Roger Raveel werd op 15 juli 1921 geboren te Machelen aan de Leie, waar hij nog woonachtig is en een atelier heeft ingericht in een oude klas van de gemeenteschool. Hij studeerde tot 1942 aan de academie te Deinze, waar hij thans leraar is, en voltooide zijn studie aan de academie te Gent.
Deze biografie is betekenisvol voor de antiromantische levenswijze van Raveel en de groei van zijn werk dat thematisch bepaald is door het milieu. Indien elk thema uit zijn omgeving stamt (Raveel zou verduidelijken 'uit het leven'), wordt hij nochtans nooit door deze werkelijkheid getiranniseerd. Sinds 1948 ondekt men in elk werk van Raveel een zeer persoonlijke visie, die zelfs het aanvaarden van zijn kunst bemoeilijkt heeft; zij strookte immers nooit met een schools verwantschap en verstarde nimmer in een formalistisch cliché.
Indien we terugdenken aan de eerste tentoonstelling van Raveel in 1954, herinneren we ons figuratieve werken gekenmerkt door een eenvoudige beeldtaal. Meestal waren het personages, die niet psychologisch benaderd werden, doch geïndividualiseerd door zekere vormelijke en picturale kenmerken en gesitueerd waren in het levensmilieu van de kunstenaar, bv. man met pet in een groententuin afgesloten door betonplaten, een man met kat of met een boompje en een karretje op fietswielen, vrouw aan het venster, kortom een reeks artistieke rekwisieten waarmede veel kunstenaars zich zouden opsluiten in een intimistische evocatie der dagelijkse werkelijkheid. Voor Raveel zijn het integendeel zoveel vertrouwde dingen, die hem vrij spel en buigzaamheid waarborgen bij de opbouw van het werk. Ontdaan van hun lokale sfeer, betrekt Raveel die dingen in een experimenteel zoeken naar hun onderlinge verhouding uitgedrukt in een universele taal.

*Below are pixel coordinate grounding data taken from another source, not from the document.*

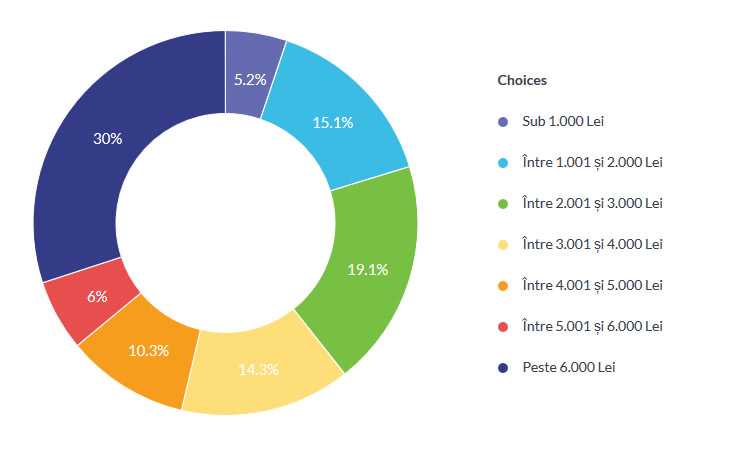Toggle 'Sub 1.000 Lei' legend label

point(563,122)
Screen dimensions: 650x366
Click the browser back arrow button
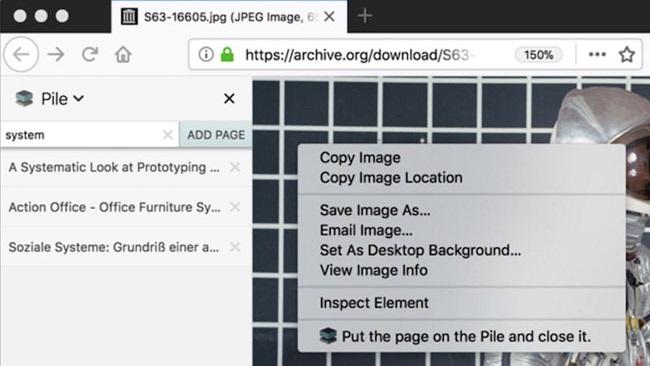point(21,54)
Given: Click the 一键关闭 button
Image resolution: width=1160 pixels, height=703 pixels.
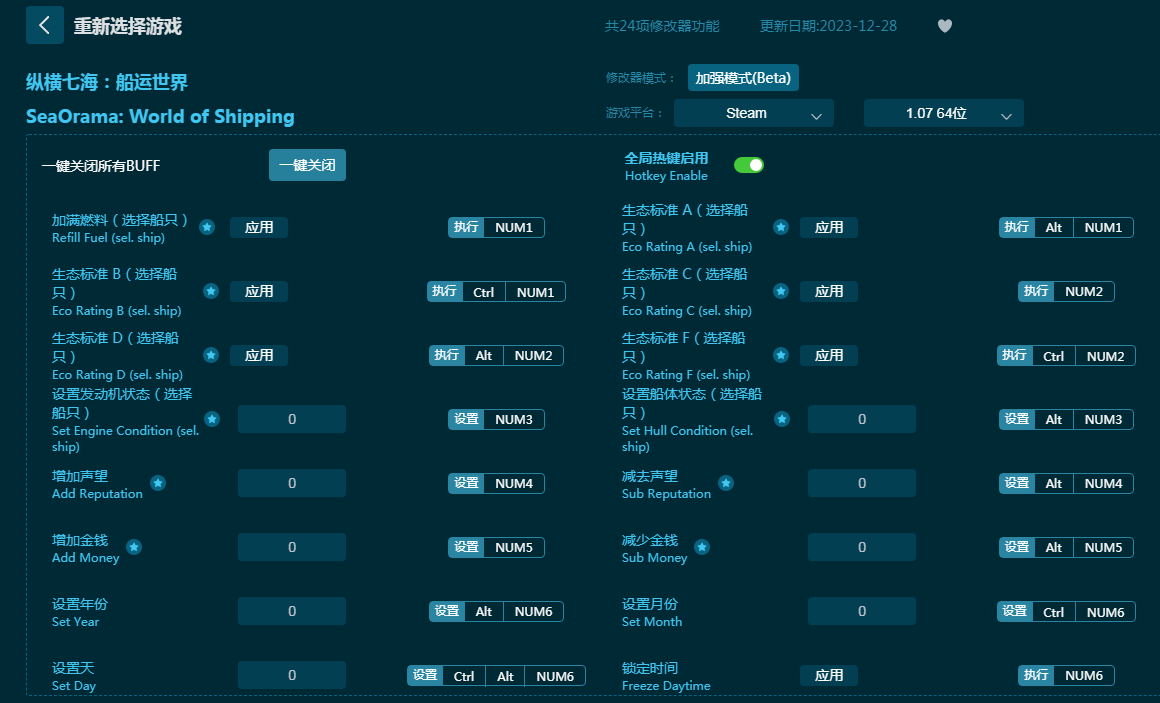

Deze vroege kunst van Raveel is verwant aan Léger, door haar archaïsche en duidelijke vormgeving, haar voorliefde voor wit en helle kleuren, haar evenwicht en ruimtelijk gevoel, haar psychologische anonimiteit, haar positieve en anti-emotionele benadering van de werkelijkheid. Zij herinnert eveneens aan Brusselmans wat de summiere vormgeving, de compositorische bekommernis en de structuur van het werk betreft. Ook door Mondriaan werd Raveel toen sterk geboeid. Doch hij voelde zich volledig vreemd tegenover de moderniteit van Léger, het kubisme van Léger en Brusselmans, en de afwezigheid der verschijningsvormen van de werkelijkheid bij Mondriaan. Hoofdzaak was en is nog steeds voor Raveel het zoeken naar de verhouding der dingen onderling en het scheppen van een ruimte waardoor de kijker betrokken wordt bij het schilderij of het schilderij zijn omgeving aantast.
Na 1955 streeft Raveel naar een abstracte uitdrukking waarin het licht en de lichtverwekkende functie van de kleur hoofdzaak worden. De kunstenaar doorloopt deze abstracte periode terwijl zich in de Angelsaksische landen essentiële wijzigingen voordoen, o.m. de combine-paintings van Rauschenberg (1954) en de Pop-Art. Deze omwenteling is zo grondig, dat wat bv. te Charleroi in 1958 werd voorgesteld als kunst van de 21e eeuw, met nadruk op lyrische abstractie en action-painting, nu voor een aanzienlijk deel kunst van het verleden schijnt. (Interview, 5e wiel, 1962, nr 2). Voor de zoveelste maal verschalkte de kunst de profeten.
In de zomer van 1962 bezocht Raveel de tentoonstelling Rauschenberg te Bern. 'Hij boeide mij erg. Hij maakt schilderijen met voorwerpen die eraan gehecht zijn.